I am reading A quick trip through knot theory (link to pdf!) by R.H. Fox, in particular the section of branched covering (section 8 pag. 26 into the document). When he describes his algorithm to find the fundamental group of a branched covering, he says he considers a g-frame. What is a g-frame?
I report here the relevant part of the section:
EDIT Reading carefully the section, I have understood that the g is the number of branches of the covering. So my question no is: what is a frame?

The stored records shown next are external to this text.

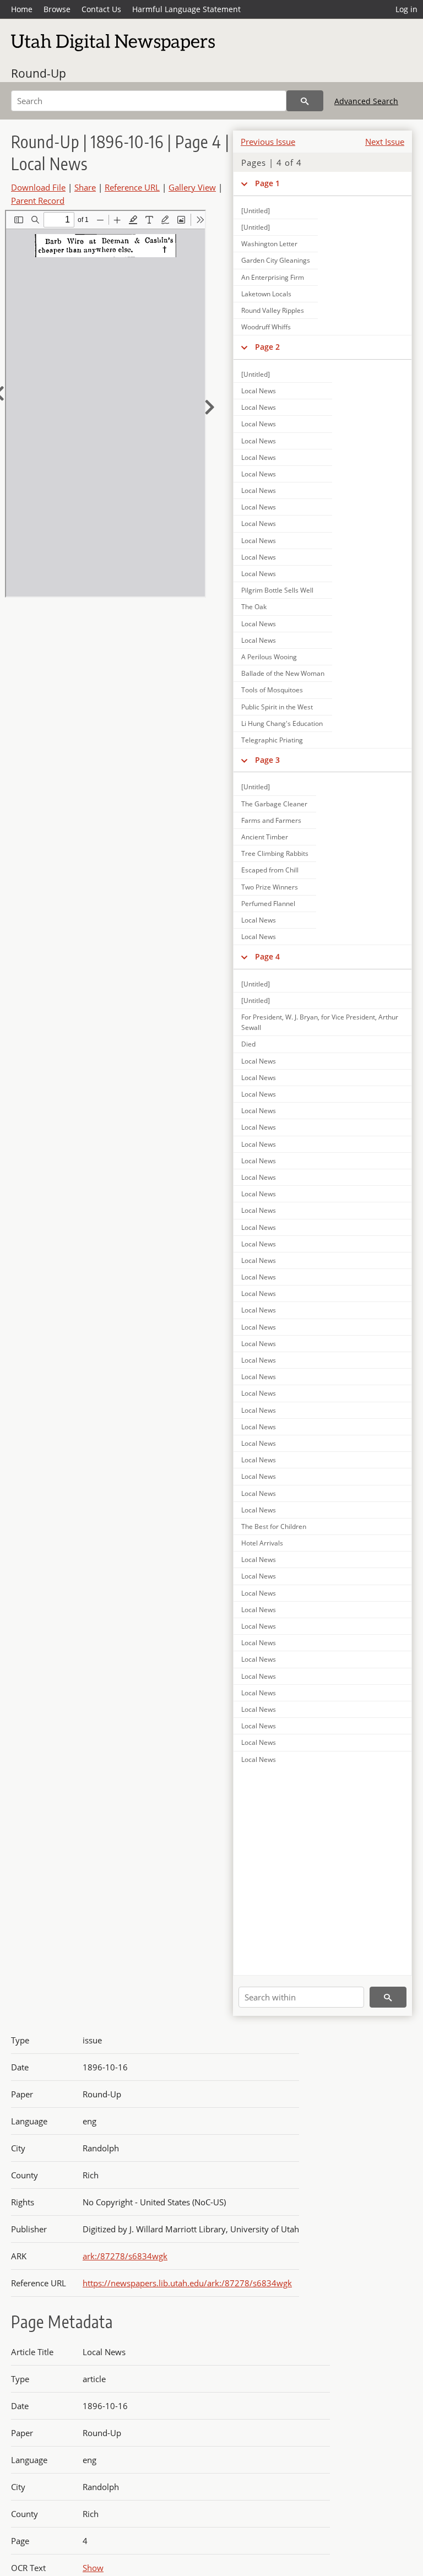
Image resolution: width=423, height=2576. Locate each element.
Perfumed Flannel (268, 903)
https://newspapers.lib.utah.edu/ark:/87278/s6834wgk (187, 2282)
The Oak (254, 606)
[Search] (304, 100)
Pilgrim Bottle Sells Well (277, 590)
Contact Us (101, 9)
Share (85, 187)
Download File (38, 187)
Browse (57, 9)
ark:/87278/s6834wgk (125, 2256)
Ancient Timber (264, 837)
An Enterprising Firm (272, 277)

What I gathered by trying to follow the proof (and also by studying the second figure on the page), is that a $g$-frame is $g$ intervals with their first endpoints all identified. Or in other words, a cone on $g$ points. The first figure on the page is meant to illustrate this topological space:
Fox's idea was to glue this into $\Sigma-\Lambda$, which only changes the fundamental group by a free product by a free group, to avoid needing to choose representative paths to the points $p_0,\dots,p_{g-1}$ lying over the basepoint in the covering space $\Sigma-\Lambda$.
In other words, if $\pi:\Sigma-\Lambda\to S-L$ is the covering map and $*\in S-L$ is the chosen basepoint, then what Fox does is construct a new space $(\Sigma-\Lambda)\cup C\pi^{-1}(*)$, where $C\pi^{-1}(*)$ denotes the cone of the set $\pi^{-1}(*)$, and the union is meant to identify $\pi^{-1}(*)\subset \Sigma-\Lambda$ with $\pi^{-1}(*)\subset C\pi^{-1}(*)$. He "coned off" a fiber.